Tablestore filters results on the server before returning the rows that match the filter conditions. This feature reduces the volume of data transferred and shortens the response time because only matched rows are returned.

Scenarios

  • Directly filter results

    An Internet of things (IoT)-based smart electric meter writes voltage, current, usage, and other information to a Tablestore table every 15 seconds. You want to query abnormal voltage data and other related data for daily analysis to determine whether to inspect cables.

    You can use GetRange to read the monitoring data generated by the electric meter and filter the data (5,760 records) to obtain the 10 records that are collected when the voltage is unstable.

    If you use a filter, only the 10 records that need to be analyzed are returned. A filter reduces the volume of returned data and removes the need for preliminary data processing. This reduces development costs.

  • Filter results after regular expression matching and data conversion

    When data is stored in a custom format such as JSON string and you want to query a subfield value, you can use regular expressions to match and then convert the value into the data type you require. Then, you can use a filter to obtain the required data.
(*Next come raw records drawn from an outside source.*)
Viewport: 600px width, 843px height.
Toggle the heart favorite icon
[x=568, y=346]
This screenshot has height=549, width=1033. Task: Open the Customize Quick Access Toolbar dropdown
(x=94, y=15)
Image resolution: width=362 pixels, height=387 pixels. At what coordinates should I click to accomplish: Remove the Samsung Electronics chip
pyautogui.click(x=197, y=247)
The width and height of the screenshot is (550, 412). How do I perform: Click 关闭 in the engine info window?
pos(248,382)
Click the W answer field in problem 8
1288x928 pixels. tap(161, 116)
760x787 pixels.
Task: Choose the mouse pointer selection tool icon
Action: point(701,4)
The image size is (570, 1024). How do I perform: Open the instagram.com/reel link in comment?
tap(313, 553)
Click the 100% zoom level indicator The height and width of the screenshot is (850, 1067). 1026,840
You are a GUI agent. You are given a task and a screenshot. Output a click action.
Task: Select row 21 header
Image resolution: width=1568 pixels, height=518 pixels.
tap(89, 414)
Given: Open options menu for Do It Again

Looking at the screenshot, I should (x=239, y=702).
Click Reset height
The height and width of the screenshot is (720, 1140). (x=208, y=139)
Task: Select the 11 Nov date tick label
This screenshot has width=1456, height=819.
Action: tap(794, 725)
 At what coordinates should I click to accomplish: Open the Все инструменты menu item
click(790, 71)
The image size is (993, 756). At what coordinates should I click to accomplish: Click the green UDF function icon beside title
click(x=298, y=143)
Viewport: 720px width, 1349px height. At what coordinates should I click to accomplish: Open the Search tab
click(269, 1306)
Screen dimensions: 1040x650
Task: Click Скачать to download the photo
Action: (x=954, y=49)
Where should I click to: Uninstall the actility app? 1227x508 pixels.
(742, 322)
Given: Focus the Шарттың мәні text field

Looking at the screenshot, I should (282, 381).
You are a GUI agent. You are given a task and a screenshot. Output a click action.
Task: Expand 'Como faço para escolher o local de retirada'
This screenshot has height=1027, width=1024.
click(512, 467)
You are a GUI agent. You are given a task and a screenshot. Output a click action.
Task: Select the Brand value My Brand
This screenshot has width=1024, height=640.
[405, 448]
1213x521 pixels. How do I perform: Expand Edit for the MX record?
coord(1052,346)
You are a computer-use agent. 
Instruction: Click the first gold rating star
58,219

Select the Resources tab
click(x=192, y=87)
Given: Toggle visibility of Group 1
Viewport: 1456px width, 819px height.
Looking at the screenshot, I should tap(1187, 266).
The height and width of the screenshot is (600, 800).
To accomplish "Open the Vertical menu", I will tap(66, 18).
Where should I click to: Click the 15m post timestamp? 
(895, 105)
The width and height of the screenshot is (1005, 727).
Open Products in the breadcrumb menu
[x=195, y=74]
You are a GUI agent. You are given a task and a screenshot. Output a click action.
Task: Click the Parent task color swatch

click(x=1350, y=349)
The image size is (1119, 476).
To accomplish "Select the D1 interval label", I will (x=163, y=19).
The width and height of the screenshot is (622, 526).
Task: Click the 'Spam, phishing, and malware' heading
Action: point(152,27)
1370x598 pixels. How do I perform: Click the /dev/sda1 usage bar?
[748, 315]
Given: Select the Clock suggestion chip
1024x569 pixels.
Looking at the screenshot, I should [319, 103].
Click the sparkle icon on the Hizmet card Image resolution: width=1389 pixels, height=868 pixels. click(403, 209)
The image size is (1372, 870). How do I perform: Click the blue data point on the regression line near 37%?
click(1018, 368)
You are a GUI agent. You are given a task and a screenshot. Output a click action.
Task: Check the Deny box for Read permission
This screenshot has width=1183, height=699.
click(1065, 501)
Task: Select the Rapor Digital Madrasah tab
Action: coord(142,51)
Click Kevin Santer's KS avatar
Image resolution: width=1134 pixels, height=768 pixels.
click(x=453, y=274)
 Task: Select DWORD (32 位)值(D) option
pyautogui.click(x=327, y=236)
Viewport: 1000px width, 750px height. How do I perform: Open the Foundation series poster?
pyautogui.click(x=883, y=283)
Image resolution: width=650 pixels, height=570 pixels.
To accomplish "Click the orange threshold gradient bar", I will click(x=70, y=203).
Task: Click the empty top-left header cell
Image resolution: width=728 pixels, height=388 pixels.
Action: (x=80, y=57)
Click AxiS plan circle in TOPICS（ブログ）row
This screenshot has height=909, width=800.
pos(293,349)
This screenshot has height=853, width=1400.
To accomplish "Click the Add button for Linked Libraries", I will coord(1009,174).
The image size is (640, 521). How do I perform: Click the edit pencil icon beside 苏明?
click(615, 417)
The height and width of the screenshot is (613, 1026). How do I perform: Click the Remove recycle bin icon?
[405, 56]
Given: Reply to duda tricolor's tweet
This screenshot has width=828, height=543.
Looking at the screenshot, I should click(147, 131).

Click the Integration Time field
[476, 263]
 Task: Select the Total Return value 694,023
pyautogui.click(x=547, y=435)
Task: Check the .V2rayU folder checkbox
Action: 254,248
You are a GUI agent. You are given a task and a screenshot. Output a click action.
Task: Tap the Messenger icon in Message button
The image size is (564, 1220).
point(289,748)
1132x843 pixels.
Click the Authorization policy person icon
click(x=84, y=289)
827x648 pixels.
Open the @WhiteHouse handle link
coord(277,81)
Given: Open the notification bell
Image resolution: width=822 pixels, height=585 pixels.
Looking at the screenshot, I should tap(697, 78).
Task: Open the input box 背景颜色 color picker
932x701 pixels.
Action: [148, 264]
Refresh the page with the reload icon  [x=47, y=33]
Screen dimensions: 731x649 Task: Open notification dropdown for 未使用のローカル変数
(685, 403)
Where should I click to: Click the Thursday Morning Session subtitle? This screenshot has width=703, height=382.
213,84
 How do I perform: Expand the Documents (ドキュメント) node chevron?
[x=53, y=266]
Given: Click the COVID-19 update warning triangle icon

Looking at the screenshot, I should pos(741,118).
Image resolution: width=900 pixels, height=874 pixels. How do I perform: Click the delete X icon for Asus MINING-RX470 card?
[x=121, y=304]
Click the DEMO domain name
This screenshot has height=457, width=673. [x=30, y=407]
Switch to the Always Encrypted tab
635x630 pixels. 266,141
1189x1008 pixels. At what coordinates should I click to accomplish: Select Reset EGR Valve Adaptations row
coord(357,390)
    For example, the data stored in a column is in the format of {cluster_name:name 1,lastupdatetime:12345}. If you need to filter and query the value of row lastupdatetime>12345, you can use the regular expression lastupdatetime:([0-9]+)} to match the data of the subfield in the column, use the CAST function to convert the matching results into a numeric type, and then compare the numeric data to the matched results. This way, you can obtain the required data row.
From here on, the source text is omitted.